## Begin Rows

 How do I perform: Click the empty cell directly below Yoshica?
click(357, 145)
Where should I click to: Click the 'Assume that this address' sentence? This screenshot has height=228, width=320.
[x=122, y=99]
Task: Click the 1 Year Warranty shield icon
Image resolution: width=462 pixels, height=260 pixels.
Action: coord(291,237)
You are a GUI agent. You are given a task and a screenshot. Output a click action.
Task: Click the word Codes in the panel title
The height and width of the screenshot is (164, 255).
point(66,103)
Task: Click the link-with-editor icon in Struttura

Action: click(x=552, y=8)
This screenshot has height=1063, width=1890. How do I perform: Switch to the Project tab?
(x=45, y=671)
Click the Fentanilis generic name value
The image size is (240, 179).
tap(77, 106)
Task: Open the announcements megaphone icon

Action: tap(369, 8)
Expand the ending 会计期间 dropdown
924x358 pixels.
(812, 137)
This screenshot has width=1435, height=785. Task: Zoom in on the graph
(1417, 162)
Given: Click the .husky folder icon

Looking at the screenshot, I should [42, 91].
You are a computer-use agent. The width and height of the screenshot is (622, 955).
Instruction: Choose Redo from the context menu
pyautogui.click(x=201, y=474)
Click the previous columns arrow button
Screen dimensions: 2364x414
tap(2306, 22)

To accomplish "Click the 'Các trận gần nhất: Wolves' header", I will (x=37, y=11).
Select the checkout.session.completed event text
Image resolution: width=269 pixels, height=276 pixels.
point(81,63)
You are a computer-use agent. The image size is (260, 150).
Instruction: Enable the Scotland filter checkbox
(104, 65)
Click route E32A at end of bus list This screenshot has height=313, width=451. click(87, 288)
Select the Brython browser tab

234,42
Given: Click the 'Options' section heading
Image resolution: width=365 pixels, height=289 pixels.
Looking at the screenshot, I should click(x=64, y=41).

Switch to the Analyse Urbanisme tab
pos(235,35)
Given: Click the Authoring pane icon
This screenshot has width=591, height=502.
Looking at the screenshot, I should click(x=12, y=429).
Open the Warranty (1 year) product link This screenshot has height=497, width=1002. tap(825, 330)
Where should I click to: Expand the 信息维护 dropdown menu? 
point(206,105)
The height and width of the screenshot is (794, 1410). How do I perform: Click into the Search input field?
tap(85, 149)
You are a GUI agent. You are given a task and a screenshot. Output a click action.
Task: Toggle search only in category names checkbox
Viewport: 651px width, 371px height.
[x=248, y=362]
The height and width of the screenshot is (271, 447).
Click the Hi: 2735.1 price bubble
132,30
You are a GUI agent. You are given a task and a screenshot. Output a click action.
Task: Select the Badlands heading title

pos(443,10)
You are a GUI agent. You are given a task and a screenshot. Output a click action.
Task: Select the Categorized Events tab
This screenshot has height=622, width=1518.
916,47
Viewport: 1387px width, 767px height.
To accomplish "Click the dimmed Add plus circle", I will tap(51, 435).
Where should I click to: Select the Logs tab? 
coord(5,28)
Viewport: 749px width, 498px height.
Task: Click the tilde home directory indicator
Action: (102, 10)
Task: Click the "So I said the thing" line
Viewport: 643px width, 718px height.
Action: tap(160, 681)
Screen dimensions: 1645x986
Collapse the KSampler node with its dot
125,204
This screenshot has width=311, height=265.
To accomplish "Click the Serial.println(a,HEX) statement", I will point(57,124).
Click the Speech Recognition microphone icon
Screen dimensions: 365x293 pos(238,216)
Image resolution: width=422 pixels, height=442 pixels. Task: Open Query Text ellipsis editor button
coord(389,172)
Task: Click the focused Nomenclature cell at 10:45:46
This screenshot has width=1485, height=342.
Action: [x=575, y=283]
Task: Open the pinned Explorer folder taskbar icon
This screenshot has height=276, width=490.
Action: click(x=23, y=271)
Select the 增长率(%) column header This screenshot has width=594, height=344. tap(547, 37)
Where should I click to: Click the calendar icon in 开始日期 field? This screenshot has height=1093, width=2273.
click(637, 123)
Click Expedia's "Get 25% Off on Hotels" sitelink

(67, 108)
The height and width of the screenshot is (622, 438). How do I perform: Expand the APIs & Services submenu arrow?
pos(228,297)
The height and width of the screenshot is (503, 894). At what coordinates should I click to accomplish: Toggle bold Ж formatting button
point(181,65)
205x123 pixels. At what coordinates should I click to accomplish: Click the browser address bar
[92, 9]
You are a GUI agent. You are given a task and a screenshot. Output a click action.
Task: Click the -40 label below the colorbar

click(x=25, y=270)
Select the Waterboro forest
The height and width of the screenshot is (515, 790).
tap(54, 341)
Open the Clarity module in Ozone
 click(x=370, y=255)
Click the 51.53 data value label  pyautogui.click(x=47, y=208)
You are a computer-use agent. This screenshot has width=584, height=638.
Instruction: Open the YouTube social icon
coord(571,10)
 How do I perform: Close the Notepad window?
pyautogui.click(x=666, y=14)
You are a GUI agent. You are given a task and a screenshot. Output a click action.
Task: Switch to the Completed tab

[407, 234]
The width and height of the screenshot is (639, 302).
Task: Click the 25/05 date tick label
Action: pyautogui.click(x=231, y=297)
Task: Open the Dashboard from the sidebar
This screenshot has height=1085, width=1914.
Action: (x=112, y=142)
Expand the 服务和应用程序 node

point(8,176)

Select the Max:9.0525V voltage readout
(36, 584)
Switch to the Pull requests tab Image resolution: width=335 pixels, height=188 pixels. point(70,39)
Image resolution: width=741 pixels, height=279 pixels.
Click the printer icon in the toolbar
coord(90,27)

## End Rows

Can you set down every line of the data above without changing a single character?

Response ▸
 How do I perform: Click the empty cell directly below Yoshica?
click(357, 145)
Where should I click to: Click the 'Assume that this address' sentence? This screenshot has height=228, width=320.
[x=122, y=99]
Task: Click the 1 Year Warranty shield icon
Image resolution: width=462 pixels, height=260 pixels.
Action: coord(291,237)
You are a GUI agent. You are given a task and a screenshot. Output a click action.
Task: Click the word Codes in the panel title
The height and width of the screenshot is (164, 255).
point(66,103)
Task: Click the link-with-editor icon in Struttura

Action: click(x=552, y=8)
This screenshot has height=1063, width=1890. How do I perform: Switch to the Project tab?
(x=45, y=671)
Click the Fentanilis generic name value
The image size is (240, 179).
tap(77, 106)
Task: Open the announcements megaphone icon

Action: tap(369, 8)
Expand the ending 会计期间 dropdown
924x358 pixels.
(812, 137)
This screenshot has width=1435, height=785. Task: Zoom in on the graph
(1417, 162)
Given: Click the .husky folder icon

Looking at the screenshot, I should [42, 91].
You are a computer-use agent. The width and height of the screenshot is (622, 955).
Instruction: Choose Redo from the context menu
pyautogui.click(x=201, y=474)
Click the previous columns arrow button
Screen dimensions: 2364x414
tap(2306, 22)

To accomplish "Click the 'Các trận gần nhất: Wolves' header", I will (x=37, y=11).
Select the checkout.session.completed event text
Image resolution: width=269 pixels, height=276 pixels.
point(81,63)
You are a computer-use agent. The image size is (260, 150).
Instruction: Enable the Scotland filter checkbox
(104, 65)
Click route E32A at end of bus list This screenshot has height=313, width=451. click(87, 288)
Select the Brython browser tab

234,42
Given: Click the 'Options' section heading
Image resolution: width=365 pixels, height=289 pixels.
Looking at the screenshot, I should click(x=64, y=41).

Switch to the Analyse Urbanisme tab
pos(235,35)
Given: Click the Authoring pane icon
This screenshot has width=591, height=502.
Looking at the screenshot, I should click(x=12, y=429).
Open the Warranty (1 year) product link This screenshot has height=497, width=1002. tap(825, 330)
Where should I click to: Expand the 信息维护 dropdown menu? 
point(206,105)
The height and width of the screenshot is (794, 1410). How do I perform: Click into the Search input field?
tap(85, 149)
You are a GUI agent. You are given a task and a screenshot. Output a click action.
Task: Toggle search only in category names checkbox
Viewport: 651px width, 371px height.
[x=248, y=362]
The height and width of the screenshot is (271, 447).
Click the Hi: 2735.1 price bubble
132,30
You are a GUI agent. You are given a task and a screenshot. Output a click action.
Task: Select the Badlands heading title

pos(443,10)
You are a GUI agent. You are given a task and a screenshot. Output a click action.
Task: Select the Categorized Events tab
This screenshot has height=622, width=1518.
916,47
Viewport: 1387px width, 767px height.
To accomplish "Click the dimmed Add plus circle", I will tap(51, 435).
Where should I click to: Select the Logs tab? 
coord(5,28)
Viewport: 749px width, 498px height.
Task: Click the tilde home directory indicator
Action: (102, 10)
Task: Click the "So I said the thing" line
Viewport: 643px width, 718px height.
Action: tap(160, 681)
Screen dimensions: 1645x986
Collapse the KSampler node with its dot
125,204
This screenshot has width=311, height=265.
To accomplish "Click the Serial.println(a,HEX) statement", I will point(57,124).
Click the Speech Recognition microphone icon
Screen dimensions: 365x293 pos(238,216)
Image resolution: width=422 pixels, height=442 pixels. Task: Open Query Text ellipsis editor button
coord(389,172)
Task: Click the focused Nomenclature cell at 10:45:46
This screenshot has width=1485, height=342.
Action: [x=575, y=283]
Task: Open the pinned Explorer folder taskbar icon
This screenshot has height=276, width=490.
Action: click(x=23, y=271)
Select the 增长率(%) column header This screenshot has width=594, height=344. tap(547, 37)
Where should I click to: Click the calendar icon in 开始日期 field? This screenshot has height=1093, width=2273.
click(637, 123)
Click Expedia's "Get 25% Off on Hotels" sitelink

(67, 108)
The height and width of the screenshot is (622, 438). How do I perform: Expand the APIs & Services submenu arrow?
pos(228,297)
The height and width of the screenshot is (503, 894). At what coordinates should I click to accomplish: Toggle bold Ж formatting button
point(181,65)
205x123 pixels. At what coordinates should I click to accomplish: Click the browser address bar
[92, 9]
You are a GUI agent. You are given a task and a screenshot. Output a click action.
Task: Click the -40 label below the colorbar

click(x=25, y=270)
Select the Waterboro forest
The height and width of the screenshot is (515, 790).
tap(54, 341)
Open the Clarity module in Ozone
 click(x=370, y=255)
Click the 51.53 data value label  pyautogui.click(x=47, y=208)
You are a computer-use agent. This screenshot has width=584, height=638.
Instruction: Open the YouTube social icon
coord(571,10)
 How do I perform: Close the Notepad window?
pyautogui.click(x=666, y=14)
You are a GUI agent. You are given a task and a screenshot. Output a click action.
Task: Switch to the Completed tab

[407, 234]
The width and height of the screenshot is (639, 302).
Task: Click the 25/05 date tick label
Action: pyautogui.click(x=231, y=297)
Task: Open the Dashboard from the sidebar
This screenshot has height=1085, width=1914.
Action: (x=112, y=142)
Expand the 服务和应用程序 node

point(8,176)

Select the Max:9.0525V voltage readout
(36, 584)
Switch to the Pull requests tab Image resolution: width=335 pixels, height=188 pixels. point(70,39)
Image resolution: width=741 pixels, height=279 pixels.
Click the printer icon in the toolbar
coord(90,27)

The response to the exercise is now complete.